Estar preparado para o amor não é item obrigatório. Mas depois que aprendi algumas poucas coisas, sinto em alguns momentos que me tornei forte. E quanto mais eu aprendo mais eu corro riscos. Risco de não fazer, de não ser, de não estar. Arriscar-se custa mais caro hoje em dia. E pequenas possíveis homéricas dores de cabeça do dia a dia são poupadas com o mínimo de esforço, e isso eu considero sublime.

Tendo eu feito um "diagnóstico" que considero preciso sobre meu grau de envolvimento (em qualquer envolvimento, que fique claro) direciono meus esforços, pensamentos, músculos ou qualquer outro item necessário ou não para aquilo.

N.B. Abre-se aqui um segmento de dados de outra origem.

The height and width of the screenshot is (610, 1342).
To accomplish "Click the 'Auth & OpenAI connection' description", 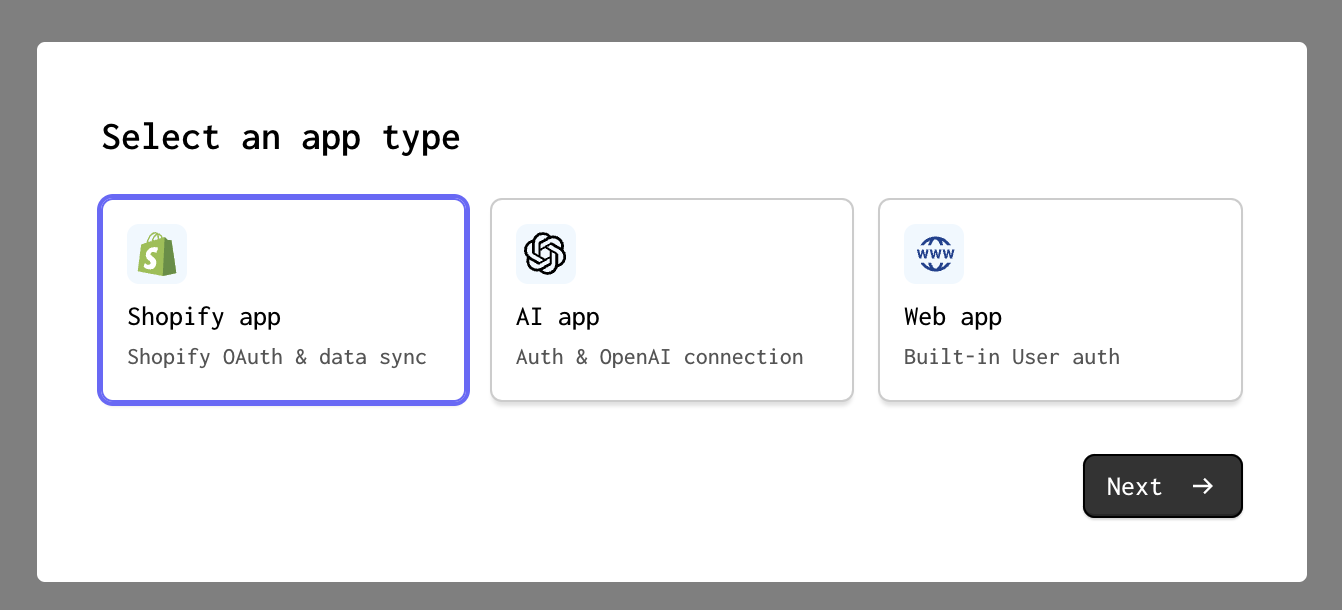I will [x=659, y=357].
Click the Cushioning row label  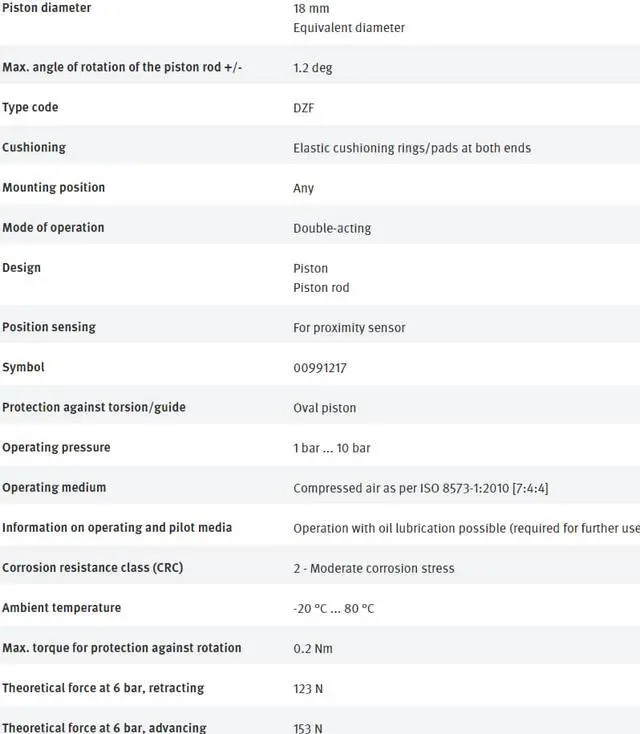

Ou para outro aquilo.

Hoje me conheço muito mais, e considero isso, ao menos isso, uma forma de evolução. Por pensar assim, exijo bem menos dos outros. Claro, há o mínimo de exigência para se ter um conforto razoável e valer a pena. Conhecer bem o meu lugar e meu papel onde quer que eu esteja tornou-se a prima meta em meus relacionamentos, sejam eles com carteiros, poetas, meninas, moças, mulheres, senhoras, homens, amigos, cachorros, de cinco minutinhos, para a vida toda ou durante uma música, de branco e preto, com brilho, distante ou aqui do lado.

 Por isso e tudo ou nada mais, puxo o freio de mão.

 E saio (ou entro) contente, por ser eu. Bom ou ruim, assim ou assado, sou eu quem pensa por mim. Sou eu quem é assim, e não carece de todo mundo ser igual a mim.

domingo, 11 de outubro de 2009

Breve histórico resumido de todo o meu tempo vasto



Quanto mais o tempo passa, mais eu me dou conta de que vou ficando mais sozinho.
Mas não faz falta o tempo que não foi vivido. Falta faz é o tempo que não é esse tempo.
Esse, que de tempo em tempo chega como um viajante imundo em um dia de chuva forte, não é companheiro de muitas horas.
Hoje sei aproveitar esse tempo cinza claro. Não blasfemo nem tolero uma alegria forçada - e consequentemente medíocre- para me afastar do cinza. Como uma nuvem segue viagem no céu, e não vemos o vento levá-la, vou respirando, fumando, bebendo e me recolhendo até que nasça o novo. O novo, que não significa bom a um prazo longo. Mas o novo deixa o velho para trás, e por vezes é só disso que precisamos.